Here’s The Horrible Background To The Unfolding Crisis On Manus Island

Australia is facing a potential humanitarian crisis, as hundreds of asylum seekers situated on Papua New Guinea’s Manus Island as part of our nation’s offshore detention policy refuse to abandon the now-shuttered detention centre at Lombrum Navy Base.

The detention centre was officially closed yesterday, months after the PNG government ruled it unconstitutional. Australian-funded security staff have abandoned the site, and electricity, food, and drinking water have been cut off to detainees.

While the Australian government says alternative accomodation has been provided in nearby communities, asylum seekers claim say the threat of violent reprisals from local communities is keeping them from relocating.

Those remaining have been warned that the Papua New Guinean Navy could move in to reclaim the site. Behrouz Boochani, an Iranian asylum seeker and journalist long detained on the island, says the situation is dire.

As we wait to see what new horrors await the men on the island, it’s worthwhile examining how the hell we got here.

Here’s a quick rundown.

In 1992, the Keating Government sought a way to limit the influx of asylum seekers hoping to arrive in Australia by boat. Their solution was the Migration Amendment Act 1992. Under that amendment, anyone intercepted trying to enter Australia’s borders via boat without a valid visa could be detained, and the threat of detention was hoped to deter anyone from making the voyage.

That law allowed the detention of asylum seekers for up to 273 days, while authorities verified the legitimacy of their claims to refugee status. In 1994, that time limit was removed.

Roll on 2001 and the Tampa affair, which saw the Howard Government initially refuse to accept hundreds of asylum seekers rescued off Christmas Island by a Norwegian tanker. In response to the incident, the Coalition implemented what became known as the Pacific Solution: detention centres were established in the Pacific Islands, namely on Nauru and Manus Island, to facilitate the offshore processing of asylum seekers rather than placing them in mandatory detention on the Australian mainland.

Kevin Rudd’s Labor government chose to can the Pacific Solution, resettling Nauru detainees on the Australian mainland in the process.

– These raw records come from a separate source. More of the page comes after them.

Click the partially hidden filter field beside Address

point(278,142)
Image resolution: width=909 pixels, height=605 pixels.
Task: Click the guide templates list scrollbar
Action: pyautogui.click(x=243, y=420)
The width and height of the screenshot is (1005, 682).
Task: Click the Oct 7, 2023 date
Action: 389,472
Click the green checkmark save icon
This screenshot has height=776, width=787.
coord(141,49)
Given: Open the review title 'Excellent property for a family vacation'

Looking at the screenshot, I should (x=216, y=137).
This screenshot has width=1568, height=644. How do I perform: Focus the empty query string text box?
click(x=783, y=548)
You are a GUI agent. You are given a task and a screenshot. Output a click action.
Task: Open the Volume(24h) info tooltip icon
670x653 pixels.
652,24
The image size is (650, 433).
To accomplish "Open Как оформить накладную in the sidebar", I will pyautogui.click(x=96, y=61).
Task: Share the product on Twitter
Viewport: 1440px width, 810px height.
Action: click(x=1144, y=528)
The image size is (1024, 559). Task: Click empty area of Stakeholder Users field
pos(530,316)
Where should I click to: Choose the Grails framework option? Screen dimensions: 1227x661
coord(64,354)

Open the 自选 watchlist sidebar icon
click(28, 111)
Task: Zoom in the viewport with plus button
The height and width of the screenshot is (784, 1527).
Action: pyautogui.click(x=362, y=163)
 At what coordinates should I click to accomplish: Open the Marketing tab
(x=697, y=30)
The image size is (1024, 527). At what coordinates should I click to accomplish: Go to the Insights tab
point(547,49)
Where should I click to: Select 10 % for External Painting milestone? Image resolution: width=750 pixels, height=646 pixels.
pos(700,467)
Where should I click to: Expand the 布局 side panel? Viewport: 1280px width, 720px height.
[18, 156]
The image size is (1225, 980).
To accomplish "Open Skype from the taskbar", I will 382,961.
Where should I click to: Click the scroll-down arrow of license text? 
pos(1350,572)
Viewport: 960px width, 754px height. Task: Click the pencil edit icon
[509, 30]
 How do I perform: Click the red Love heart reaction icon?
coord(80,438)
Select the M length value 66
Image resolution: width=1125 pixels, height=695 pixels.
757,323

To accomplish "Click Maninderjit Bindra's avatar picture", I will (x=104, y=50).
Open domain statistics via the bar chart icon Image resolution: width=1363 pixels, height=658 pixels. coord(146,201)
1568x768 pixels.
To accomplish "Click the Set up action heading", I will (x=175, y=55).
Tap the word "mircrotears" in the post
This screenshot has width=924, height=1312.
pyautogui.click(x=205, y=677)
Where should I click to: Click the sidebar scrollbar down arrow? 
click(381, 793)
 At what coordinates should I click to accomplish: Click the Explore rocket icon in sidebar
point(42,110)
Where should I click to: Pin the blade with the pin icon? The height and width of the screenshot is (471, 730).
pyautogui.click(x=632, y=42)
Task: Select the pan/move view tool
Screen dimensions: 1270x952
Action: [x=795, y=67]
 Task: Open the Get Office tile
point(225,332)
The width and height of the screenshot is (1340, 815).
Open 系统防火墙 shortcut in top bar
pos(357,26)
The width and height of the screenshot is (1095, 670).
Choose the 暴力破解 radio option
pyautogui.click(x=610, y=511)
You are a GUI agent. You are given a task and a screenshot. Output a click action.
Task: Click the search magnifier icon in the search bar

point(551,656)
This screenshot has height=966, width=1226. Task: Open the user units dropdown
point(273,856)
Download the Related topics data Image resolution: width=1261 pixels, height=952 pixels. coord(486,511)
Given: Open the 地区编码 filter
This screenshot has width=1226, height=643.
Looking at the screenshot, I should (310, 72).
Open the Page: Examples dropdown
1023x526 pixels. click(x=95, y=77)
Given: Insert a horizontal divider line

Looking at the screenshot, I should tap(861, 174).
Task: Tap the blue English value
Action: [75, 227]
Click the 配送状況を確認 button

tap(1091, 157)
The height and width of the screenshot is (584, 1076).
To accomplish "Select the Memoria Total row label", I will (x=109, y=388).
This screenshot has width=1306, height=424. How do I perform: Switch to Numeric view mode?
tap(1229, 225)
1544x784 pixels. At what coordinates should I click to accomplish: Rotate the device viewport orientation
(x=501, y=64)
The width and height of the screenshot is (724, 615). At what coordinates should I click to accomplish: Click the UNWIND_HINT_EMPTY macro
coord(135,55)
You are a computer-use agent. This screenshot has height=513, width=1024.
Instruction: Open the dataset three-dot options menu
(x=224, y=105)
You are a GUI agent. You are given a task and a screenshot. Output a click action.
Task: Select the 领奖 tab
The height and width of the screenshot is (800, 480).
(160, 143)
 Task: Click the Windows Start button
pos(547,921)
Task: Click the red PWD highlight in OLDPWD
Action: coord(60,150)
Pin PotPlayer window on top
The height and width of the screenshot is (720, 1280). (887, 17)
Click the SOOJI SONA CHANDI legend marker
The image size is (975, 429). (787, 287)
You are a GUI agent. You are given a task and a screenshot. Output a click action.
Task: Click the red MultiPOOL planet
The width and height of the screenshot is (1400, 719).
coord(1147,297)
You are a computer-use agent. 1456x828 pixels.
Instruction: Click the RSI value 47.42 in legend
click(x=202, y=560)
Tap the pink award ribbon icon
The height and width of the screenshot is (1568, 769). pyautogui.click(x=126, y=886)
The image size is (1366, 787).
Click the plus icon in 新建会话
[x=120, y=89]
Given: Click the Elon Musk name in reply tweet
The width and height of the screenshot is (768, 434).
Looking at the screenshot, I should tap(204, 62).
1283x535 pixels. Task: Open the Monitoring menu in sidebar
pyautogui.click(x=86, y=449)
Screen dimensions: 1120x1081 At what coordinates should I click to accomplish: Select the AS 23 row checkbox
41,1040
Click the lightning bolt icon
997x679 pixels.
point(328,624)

However, by the time Julia Gillard became Prime Minister in 2010, asylum seekers were still travelling to Australia in large numbers. After failing to deal with Malaysia on a proposed third-country processing solution, the Gillard Government announced in 2012 its decision to revive the Nauru and Manus Island processing centres.

Rudd’s return to power saw Australia strike a deal with the PNG government, effectively stating that no asylum seeker who arrives in Australia by boat would have a shot at being resettled here as a refugee. Instead, they’d be offered settlement on PNG; if they were found not to have a legitimate claim to refugee status, detainees could be sent to their nation of origin, or a third party nation.

Those policies continued under the Abbott Government, and it’s under his leadership that humanitarian concern over the facilities reached crisis levels: conditions at the facilities were soundly criticised in the Australian Human Rights Commission‘s The Forgotten Children report, which uncovered the serious psychological damage indefinite detention has on young detainees, and The Moss Review, which reported on numerous instances of sexual abuse and physical assault at the Nauru centre.

Things haven’t gotten much better under the Turnbull Government. Several asylum seekers have taken their own life while in detention, and a 2016 Amnesty International review of the Nauru centre found that the Australian government was acting in a systematically cruel manner, effectively implementing torture as a means to deter asylum seekers. Those claims were pretty soundly denied by Immigration Minister Peter Dutton, and the Coalition still maintains its hardline stance on taking asylum seekers out of those conditions.

However, in April 2016, the PNG government ruled the Manus Island centre to be illegal on the basis that it curtailed detainees’ rights to free movement under their constitution. As such, the PNG government decreed the centre to close.

Alternative housing has been provided, but residents have long sought effective resettlement in third-party nations: local communities on the island have been seen by detainees as inhospitable, and there have been numerous reports of violence perpetrated by locals on the asylum seekers.

So, they’re staying put. Given the choice of a familiar centre with reinforceable fences and makeshift water storage facilities, and unknown housing facilities closer to the local communities, hundreds of detainees have chosen the former. The Australian government says they’re PNG’s problem, PNG says they’re Australia’s problem, and they could now be at the whims of the PNG military.

It’s bad. It’s so, so bad. And it could stand to get worse.